* WHAT YOU WILL DO *
Repeat the entries that appear below, exactly and in full.

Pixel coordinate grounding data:
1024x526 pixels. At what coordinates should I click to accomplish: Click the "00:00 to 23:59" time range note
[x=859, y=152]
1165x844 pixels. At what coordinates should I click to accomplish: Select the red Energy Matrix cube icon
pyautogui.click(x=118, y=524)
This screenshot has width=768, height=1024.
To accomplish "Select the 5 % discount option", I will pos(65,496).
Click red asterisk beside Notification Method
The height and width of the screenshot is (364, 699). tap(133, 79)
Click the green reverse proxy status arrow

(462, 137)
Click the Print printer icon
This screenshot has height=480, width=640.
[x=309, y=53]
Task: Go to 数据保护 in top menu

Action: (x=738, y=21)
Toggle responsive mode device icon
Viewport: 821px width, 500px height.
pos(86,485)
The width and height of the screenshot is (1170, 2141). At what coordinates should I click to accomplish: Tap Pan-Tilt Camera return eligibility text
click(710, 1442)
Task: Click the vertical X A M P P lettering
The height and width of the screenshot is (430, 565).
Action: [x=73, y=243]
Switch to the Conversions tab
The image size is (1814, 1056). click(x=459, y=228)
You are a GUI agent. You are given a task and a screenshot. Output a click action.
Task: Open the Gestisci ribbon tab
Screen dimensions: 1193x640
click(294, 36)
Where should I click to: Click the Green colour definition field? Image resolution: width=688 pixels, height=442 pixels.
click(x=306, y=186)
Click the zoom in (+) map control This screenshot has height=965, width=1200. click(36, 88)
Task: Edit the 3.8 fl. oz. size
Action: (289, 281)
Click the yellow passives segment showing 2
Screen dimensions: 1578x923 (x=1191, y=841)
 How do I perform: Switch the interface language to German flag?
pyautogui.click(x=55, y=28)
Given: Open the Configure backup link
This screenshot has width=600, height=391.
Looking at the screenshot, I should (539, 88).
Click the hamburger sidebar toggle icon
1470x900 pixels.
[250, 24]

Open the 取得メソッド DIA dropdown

* TASK ANSWER *
1024x526 pixels. At what coordinates should I click to accomplish: Click the "00:00 to 23:59" time range note
[x=859, y=152]
1165x844 pixels. At what coordinates should I click to accomplish: Select the red Energy Matrix cube icon
pyautogui.click(x=118, y=524)
This screenshot has width=768, height=1024.
To accomplish "Select the 5 % discount option", I will pos(65,496).
Click red asterisk beside Notification Method
The height and width of the screenshot is (364, 699). tap(133, 79)
Click the green reverse proxy status arrow

(462, 137)
Click the Print printer icon
This screenshot has height=480, width=640.
[x=309, y=53]
Task: Go to 数据保护 in top menu

Action: (x=738, y=21)
Toggle responsive mode device icon
Viewport: 821px width, 500px height.
pos(86,485)
The width and height of the screenshot is (1170, 2141). At what coordinates should I click to accomplish: Tap Pan-Tilt Camera return eligibility text
click(710, 1442)
Task: Click the vertical X A M P P lettering
The height and width of the screenshot is (430, 565).
Action: [x=73, y=243]
Switch to the Conversions tab
The image size is (1814, 1056). click(x=459, y=228)
You are a GUI agent. You are given a task and a screenshot. Output a click action.
Task: Open the Gestisci ribbon tab
Screen dimensions: 1193x640
click(294, 36)
Where should I click to: Click the Green colour definition field? Image resolution: width=688 pixels, height=442 pixels.
click(x=306, y=186)
Click the zoom in (+) map control This screenshot has height=965, width=1200. click(36, 88)
Task: Edit the 3.8 fl. oz. size
Action: (289, 281)
Click the yellow passives segment showing 2
Screen dimensions: 1578x923 (x=1191, y=841)
 How do I perform: Switch the interface language to German flag?
pyautogui.click(x=55, y=28)
Given: Open the Configure backup link
This screenshot has width=600, height=391.
Looking at the screenshot, I should (539, 88).
Click the hamburger sidebar toggle icon
1470x900 pixels.
[250, 24]

Open the 取得メソッド DIA dropdown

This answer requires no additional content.